③3ヵ月分の生活費…当座の生活資金は必ず確保して!

④3年以内の出費予定費用…出産予定やお子様の進学など、近い将来かかりそうな出費を想定

⑤生活防衛資金…自己資金に出しすぎて「手元がスッカラカン」は危険

 

自己資金=(①+②)−(③+④+⑤)

自己資金の使い道は主に「頭金」と「手付け金」

 先ほどの計算式で自己資金はいくらなのかわかりました。このお金の使い道は、現金で払わなければならない=住宅ローンに組み込めない費用と述べましたが、少し踏み込んで内容を見てみましょう。

 ローンに組み込めないものの代表格は「頭金」です。通常は物件価格の1~2割を用意します。ローンの種類によっては物件価格の8割程度までしか融資してくれないため、頭金=自己資金でその2割を補う必要があるのです。しかし最近はまるまる10割まで融資してくれるローンも多く登場し、頭金が0円でもローンが組めるケースが増えています。

 自己資金のもう一つの使い道は、家屋建設の「発注の印」として、住宅会社に払う「手付け金」。これは住宅ローンの融資実行前に支払わなければならないことがほとんどなので、自己資金をあてる必要があります。手付け金は50万円~物件価格の1割程度まで、住宅会社の規定によってさまざまです。

払う直前まで不透明でも必ず必要な「諸費用」

 また、自己資金はほかに、ローン借入れのための諸費用にもあてます。銀行に払う「融資手数料」や、ローンの支払いを保証してもらうため保証会社に払う「保証料」、建てた家の「登記料」や「抵当権設定費用」などが諸費用に該当します。

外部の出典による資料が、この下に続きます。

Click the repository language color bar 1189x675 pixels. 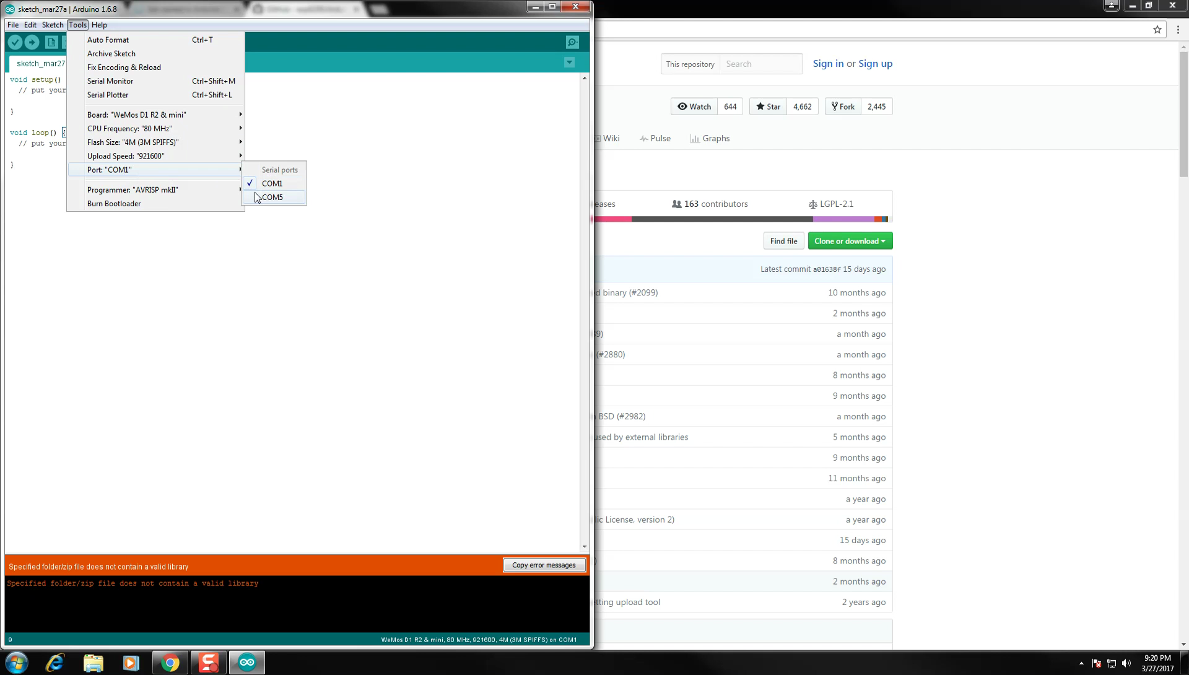[743, 219]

 諸費用の厄介なところは、必要になることがわかっていながら、事前に金額が把握しづらい点です。○万円と定額のものもあれば、物件価格の△%となっていたりと、金融機関や保証会社によってまちまち。つまり、建築費用や利用するローンなどが確定しないうちは「いくら」と明確に知ることが難しいのです。目安としては物件価格の3~6%。2500万円の家なら100万円前後は諸費用にかかると思っておいた方がいいでしょう。

自己資金の使い道イメージ

自己資金は頑張りすぎないで!

 頭金をなるべく多くして、その分住宅ローンの借入れ額を減らせば、当然ですが支払う利息は少なくなります。たとえば頭金を100万円増やすと、利息は約50万円も下がります(金利2.5%、35年返済の場合)。

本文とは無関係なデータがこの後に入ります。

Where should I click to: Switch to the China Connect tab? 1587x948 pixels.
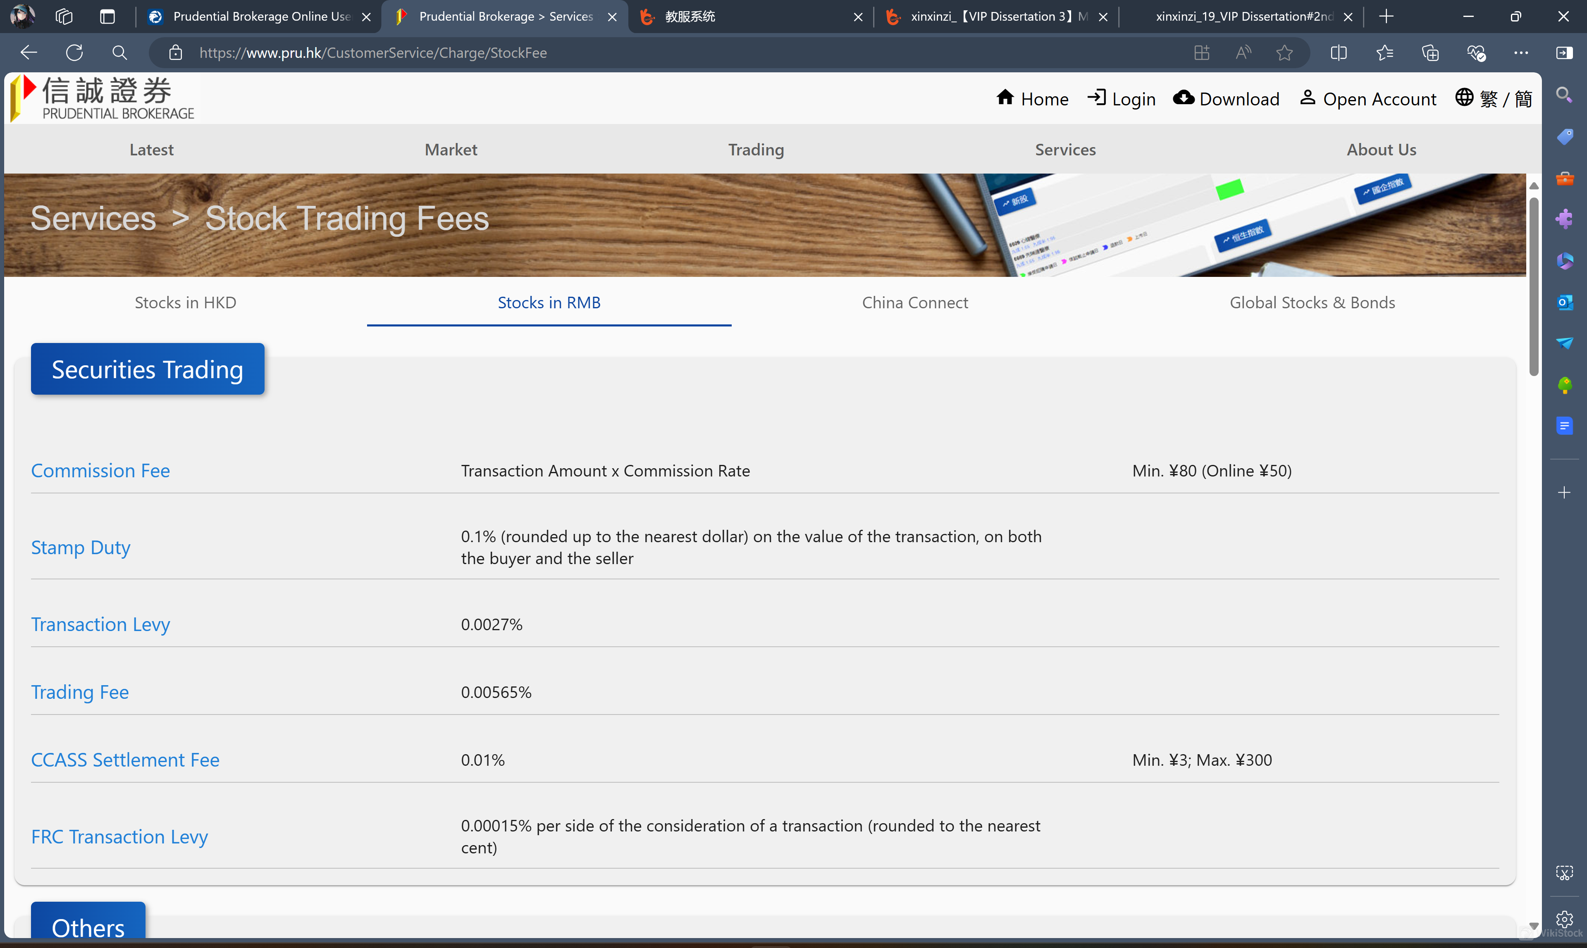[x=914, y=302]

 そのため、なるべく多く頭金を貯めようと、家づくりを後回しにして貯金に励む人がいます。でも、これには別のリスクがともないます。家を買う時期を3年遅らせ、その間に200万円貯めたとしましょう。

 しかし、その間に金利が1%上がったとすると、せっかく貯めた200万円がまるまる吹き飛んでしまう可能性があるのです(下表参照)。「自己資金はなるべく多く」とちまたでは鉄則のように言われますが、これは必ずしも正解ではありません。左のように「つなぎ融資」という手もあるので、自己資金額の多い・少ないは気にしすぎないようにしましょう。

住宅ローンがおりるまでのお助け資金「つなぎ融資」

 「ちょっと待って。建築代金が2500万円とすると、頭金は2割だから500万円。諸費用が100万円に、工事の手付け金が…って、どれだけ自己資金があっても全然足りないじゃない!?」と真っ青になっているあなた。その問題は、短期融資である「つなぎ融資」が解決してくれます。

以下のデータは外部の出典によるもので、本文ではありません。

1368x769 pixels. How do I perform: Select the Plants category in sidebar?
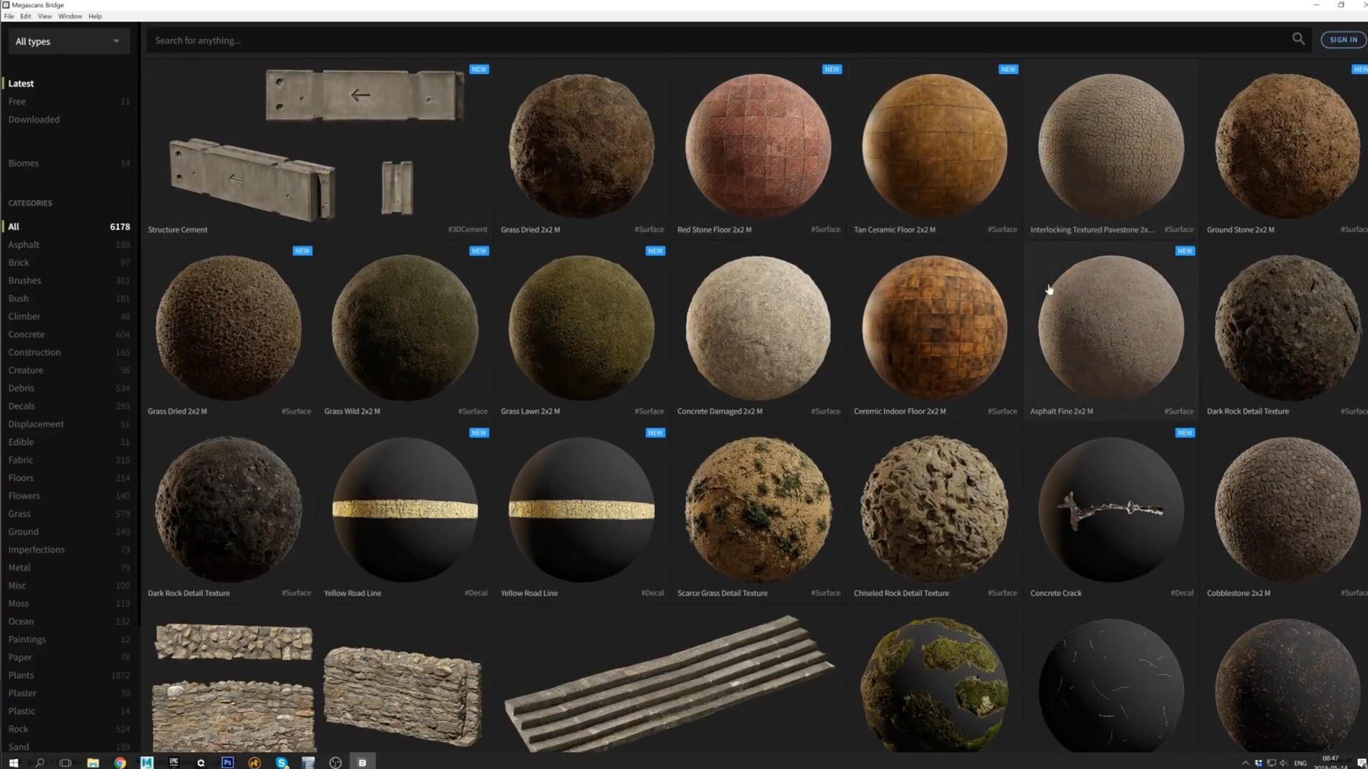click(21, 675)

 住宅ローンは建てた家を担保にして融資するもの。そのため新居が完成するまで融資は実行されません。でも、住宅会社に対する手付け金の支払いは先に発生します。そのとき自己資金が足りなければ、住宅ローンとは別のローンを一時的に組んでお金を工面します。それを「つなぎ融資」といい、その返済には、新居が完成していざ実行された住宅ローンをあてます。

 また、厳密には手付け金以外に、住宅会社に対して「中間金」も払わなければなりません。土地を先に買った場合なら土地代金も。それらにあてるのもつなぎ融資です。

 つなぎ融資は住宅ローンの金利よりぐっと高いことが一般的。平均で2~3%です。また借りられる期間も最長で6ヵ月から1年。住宅ローンの実行タイミングを見計らいながら、上手に借りる必要があります。住宅会社とよく相談しながら融資を受けてください。